Marriage Rights for Same-Sex Partners
Introducing the Indian family unit concept
In 2018 the Supreme Court read down the colonial Section 377 of the penal code to legalise sex among consenting adults. Now we have reached another road block, with the Union government telling the Delhi High Court that it does not think marriage is a fundamental right for partners of the same sex, and that giving it legal recognition would shake the foundations of what it calls the “Indian family unit concept”.
This is a troubling response as it denies a section of the Indian people social and legal recognition. Legalising same-sex marriage has been a long-standing demand of many such couples in love, many of whom already live with their partners.
In 2017 when the Supreme Court ruled that privacy is a fundamental right, it set the stage for decriminalising homosexual sex. The judgment cited provisions of Article 21 that guarantees free expression, saying that people must be allowed to live with dignity. It also mentioned the concept of autonomy, opening the possibility of civil unions for couples who want them.
In its reply the Union government stakes claim and interest in the registration of marriages in the country. It says marriages are not a private affair, but an invocation of “age-old customs, rituals, practices, cultural ethos and societal values”. Its affidavit also makes it evident that decriminalisation does not “legitimize” the conduct in question.
These arguments are reminiscent in many ways of the government’s 2017 response to the Delhi High Court hearing a batch of petitions by women’s organisations demanding that marital rape be recognised as a crime. The government used similar language then, saying it would “destabilize the institution of marriage” if marital rape were recognised as such.
In the recent affidavit the Union narrowly classifies the shape and form of an Indian family unit: a “biological man” and a “biological woman”, who have children.
Its biggest worry seems to be the implications of this revision on existing personal laws in the country, as the petitions were asking for recognition under the Hindu Marriage Act and the Special Marriage Act.
The government asserts that courts cannot adjudicate in the matter as it concerns the power to legislate. It cites religious beliefs and personal customs to argue that same-sex marriages should not be recognised.

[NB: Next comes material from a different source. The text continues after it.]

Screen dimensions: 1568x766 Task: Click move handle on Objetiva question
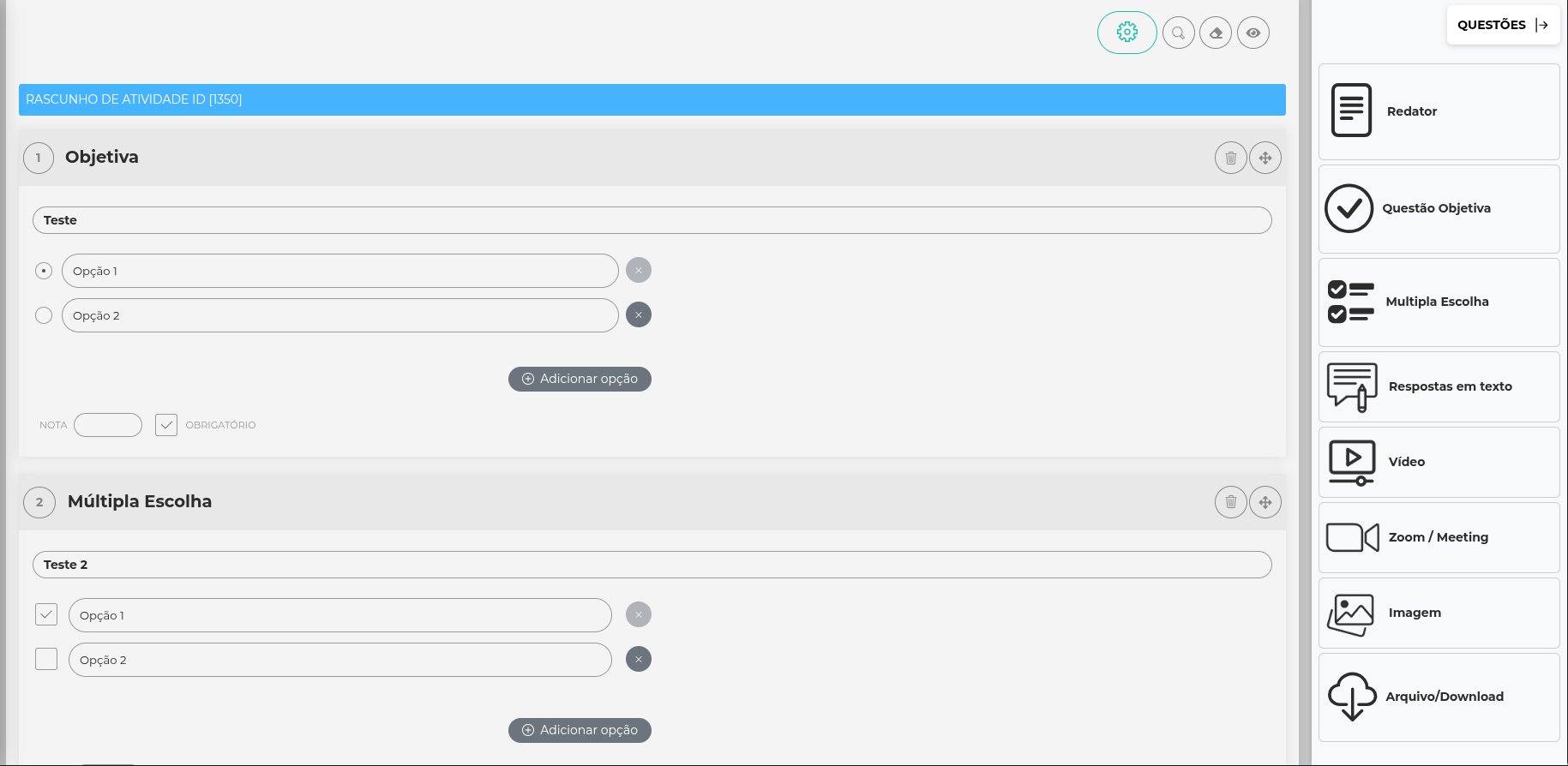pos(1265,158)
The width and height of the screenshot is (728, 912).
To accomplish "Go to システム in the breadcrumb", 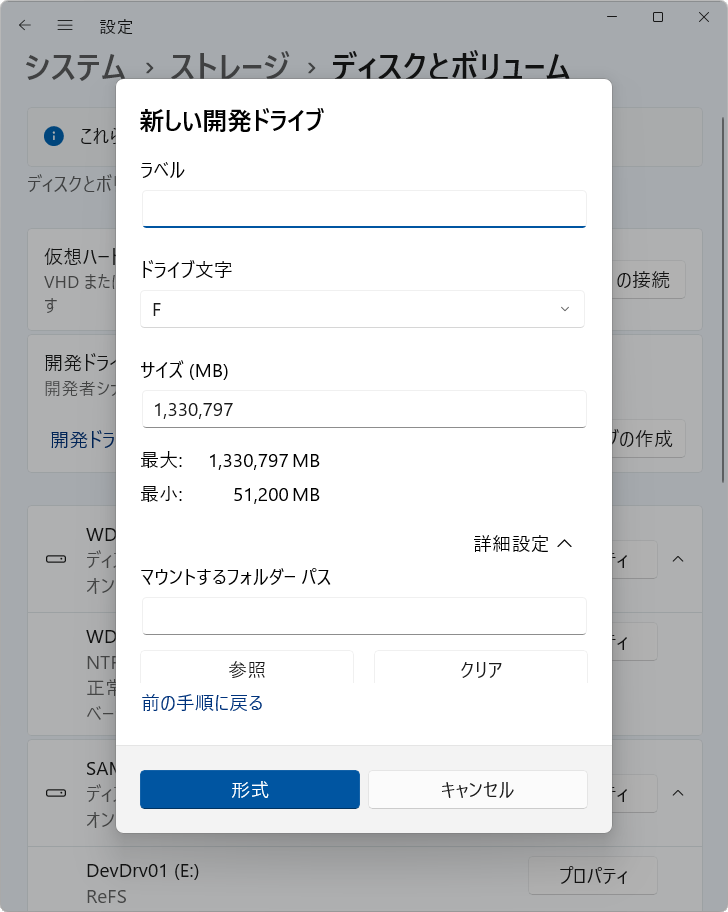I will point(75,67).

But when in 2019 the Supreme Court declared the practice of “instant triple talaq” null and void, and Parliament enacted a law to criminalise it, the state did precisely this: it changed the personal laws and customs of a religious community to meet the demands of gender equality and justice.
Should it not do the same again, to support the freedom, rights and agency of men who want to marry men, women who want to marry women?